Object Detection with YOLO

  • Data Preparation: Given approximately 167 Koala Images and instructions to label those images and build a model on YOLO. I labeled images with the open-source online annotator LabelMe. Create a bounding box for every image and have 5 values one each such as label, x_min, y_min, x_max, y_max. After annotating all the images upload on Google Colab for further investigation. Import every JSON file and append those together to create a Txt file for each. Each txt file will contain 5 values and we know, but we need different values like x_mid, y_mid, width, and height. Calculate and process that Txt files, and finally create Txt files with expected values. Now match every image with a label to find the right image for processed images.

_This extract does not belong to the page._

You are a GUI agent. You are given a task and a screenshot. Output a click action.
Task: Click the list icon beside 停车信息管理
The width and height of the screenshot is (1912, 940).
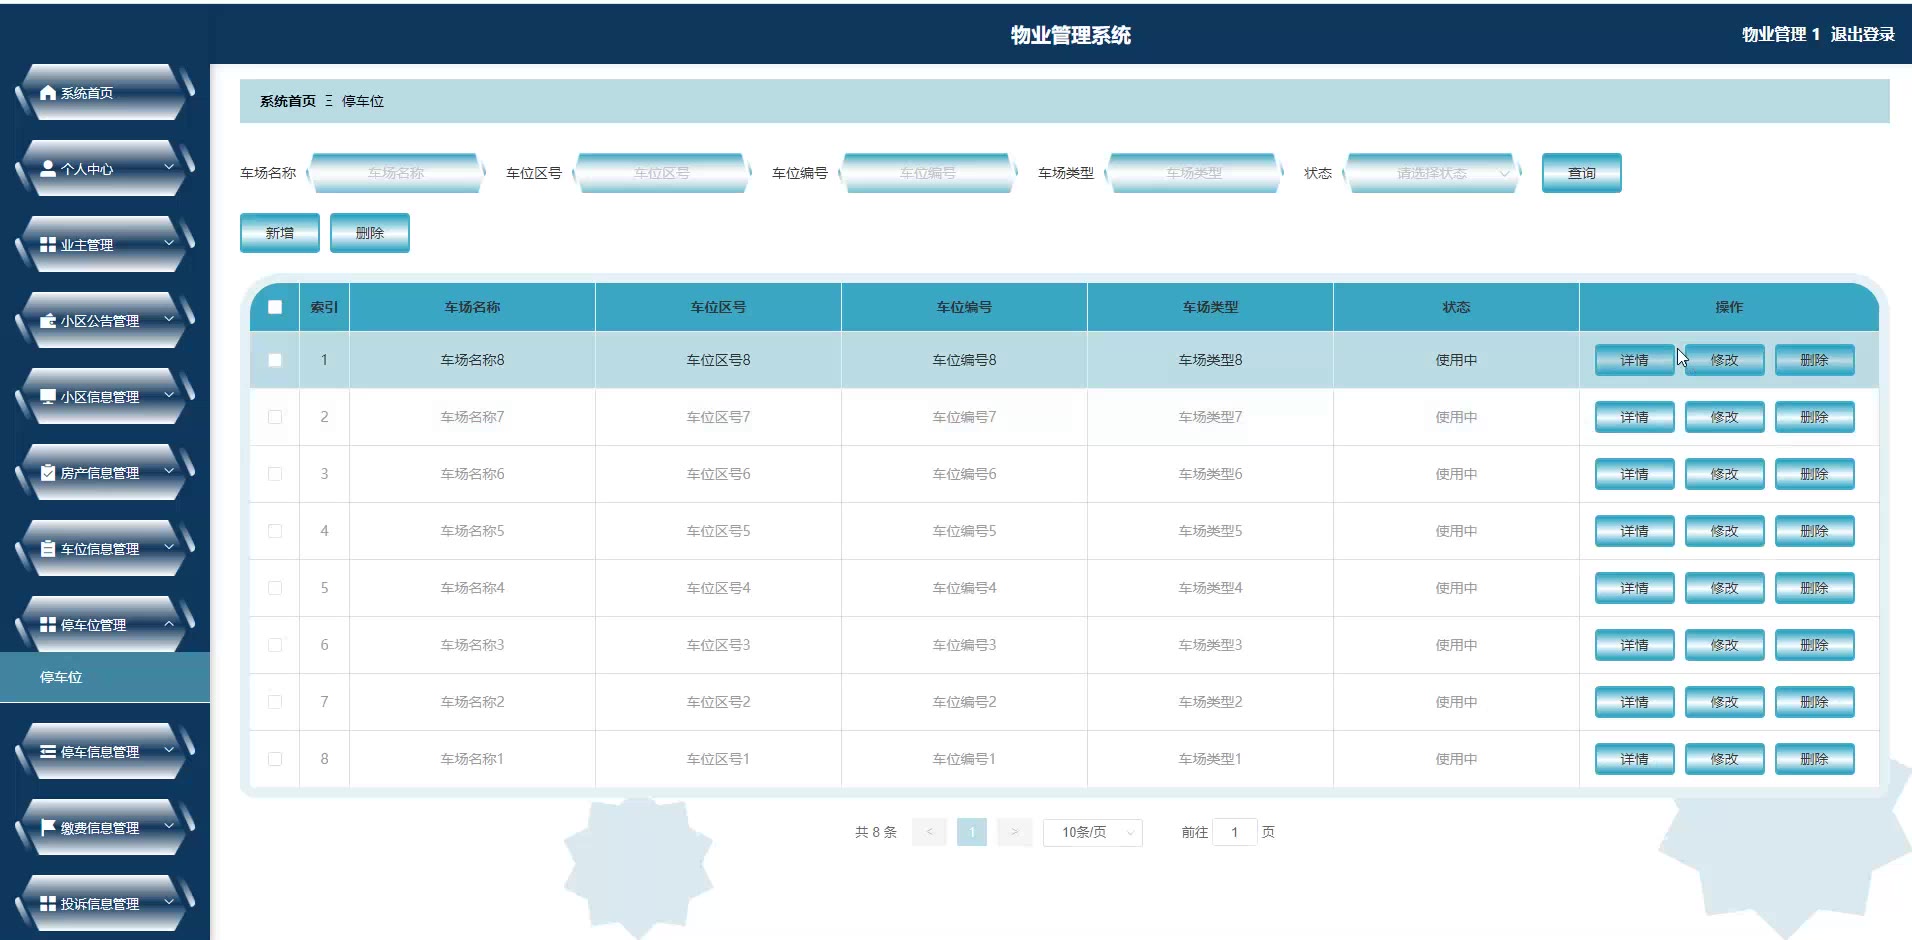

Having 163 labels from 167 images discard 4 images and map those images with corresponding images. Now divide images with train and test and on train images use fold cross-validation with n_splits=3. Create a directory and save processed images, labels, and classes.

  • YoLo Format Creation: To train the YOLO model, create a YAML file that contains the train, valid, number of classes, and classes. For validation 1 folds and the rest of the two folds are used as training data.

  • Import YOLO: You only look Once is the full form of YOLO. For this dataset, I used the yolov5 model with small weights. Clone the model with the current directory and install the requirements.txt. After checking the installation and running the pre-define detect the image. Now time to train the model, FYI I trained the model three times using different fold and image sizes. Universally I used batch size=16, epochs=50, images_size=220 one time and two times 640. Not done any Hyperparameter tuning which is a necessary point to train any pre-train model. If did that then the box loss would be decreased besides the evaluation metrics would be increased. But on top of that got better results on difference fold.

Fold box_Loss Precision Recall mAP
1 0.0209 0.963 0.978 0.993
1 0.02092 0.982 0.993 0.995
3 0.0199 0.992 0.993 0.995
  • Create An API: I created an API for better usability of the model with FastAPI. where set an endpoint to predict the bounding box of the image which I want to select.

END NOTEI learned a lot of things while doing this task, The preprocessing steps were interesting, and also selected a model for small images, We all know Yolo works better on high-resolution images like 640x640 or 1280x1280. Find out the perfect model and parameter is more interesting part while training a model like batch_size, optimizer, which weights better, and so on. Faced different types of challenges while creating API Locally with FastAPI finally solved those issues.